In fairness, towards the end of the Q&A section, it does say “4BBB and Team competitions are not suitable for handicapping purposes” but that people will need to be investigated further if they keep coming near the top of leaderboards. So then, of course, the scores will be used in judgment after all.
There is absolutely no chance whatsoever that I will be returning a score that is not entirely of my own making because it is nonsense. It is bad enough that the CSS already means that my score is completely irrelevant in a competition, and that my handicap is solely a reflection of how other people have played, but now the madness is compounded: “The club are only required to give the players a facility to record the scores returned. It is then up to the club to decide what action they are going to take following the return.”

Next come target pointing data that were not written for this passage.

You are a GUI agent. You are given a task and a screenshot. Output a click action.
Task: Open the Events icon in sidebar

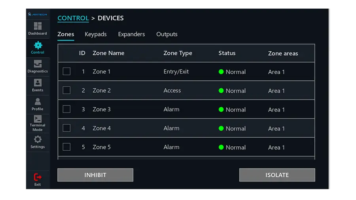[38, 83]
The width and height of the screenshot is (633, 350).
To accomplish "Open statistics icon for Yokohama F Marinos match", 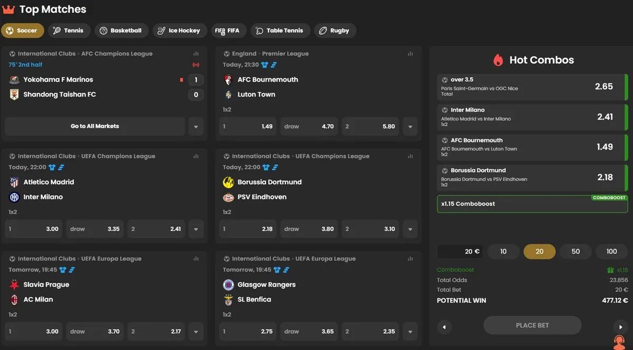I will coord(196,54).
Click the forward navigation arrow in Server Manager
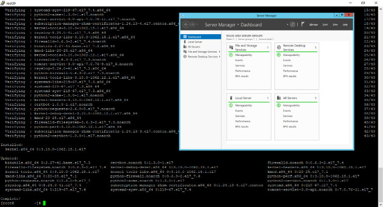This screenshot has height=207, width=383. pos(191,25)
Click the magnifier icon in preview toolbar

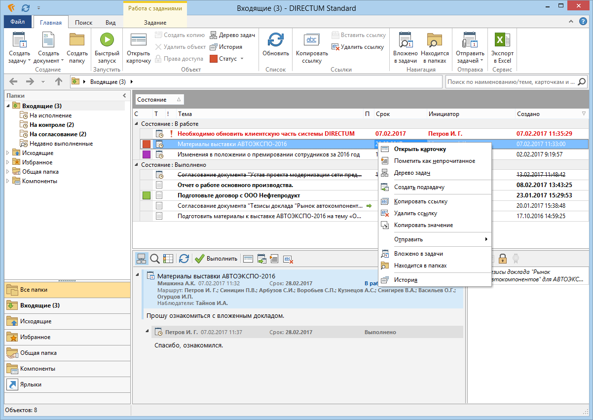click(x=154, y=258)
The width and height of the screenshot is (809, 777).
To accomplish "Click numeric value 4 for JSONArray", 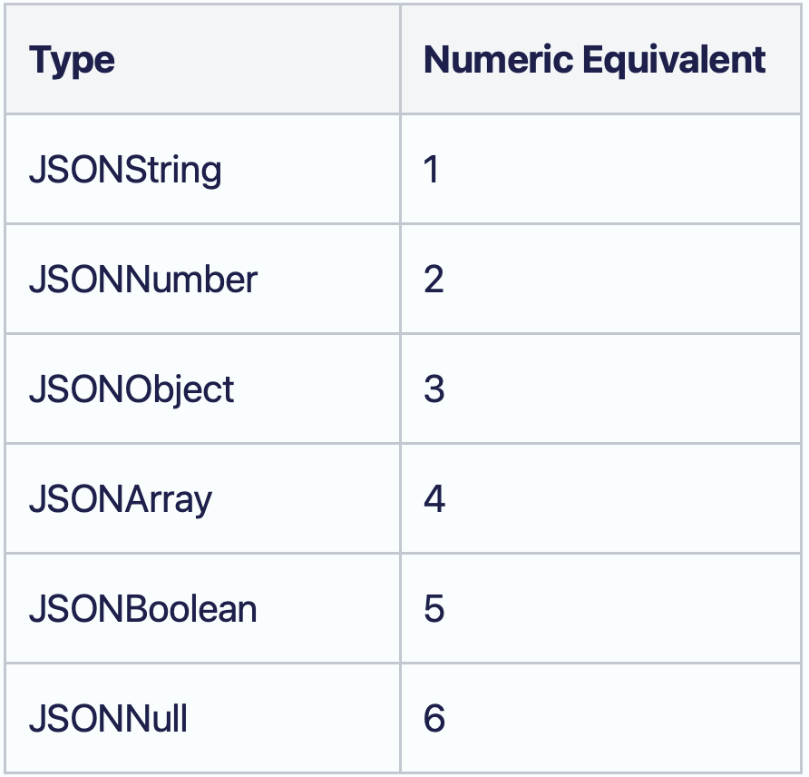I will (434, 499).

So, depending on how individual clubs choose to act, the same Open Day score returned by three different people from three different clubs could mean that one person might go up, one go down, and one stay the same.
Thankfully, they are not demanding that social swindles be turned into qualifying competitions, but even here clubs are advised in annual reviews to “take into account circumstances where a member of a swindle regularly outplays their official handicap.” So, if your best friends keep winning the money, now is your chance to become really unpopular and stitch them up!
And just to add insult to injury, we are told: “A club may suspend a member’s handicap under CONGU rule 24.1 where that player does not comply with his or her obligations as imposed by CONGU.” And that, ladies and gentlemen, is the problem in a nutshell. CONGU lost sight of the fact that amateur golf is a fun, social game which is meant to be enjoyed on the day they took over, and they have continued their high-handed, authoritarian approach ever since.
In complete contrast, the R&A and USGA have done an absolutely sterling job of proposing 30 new changes to the actual rules of golf. If only they could have had control of the handicapping system as well!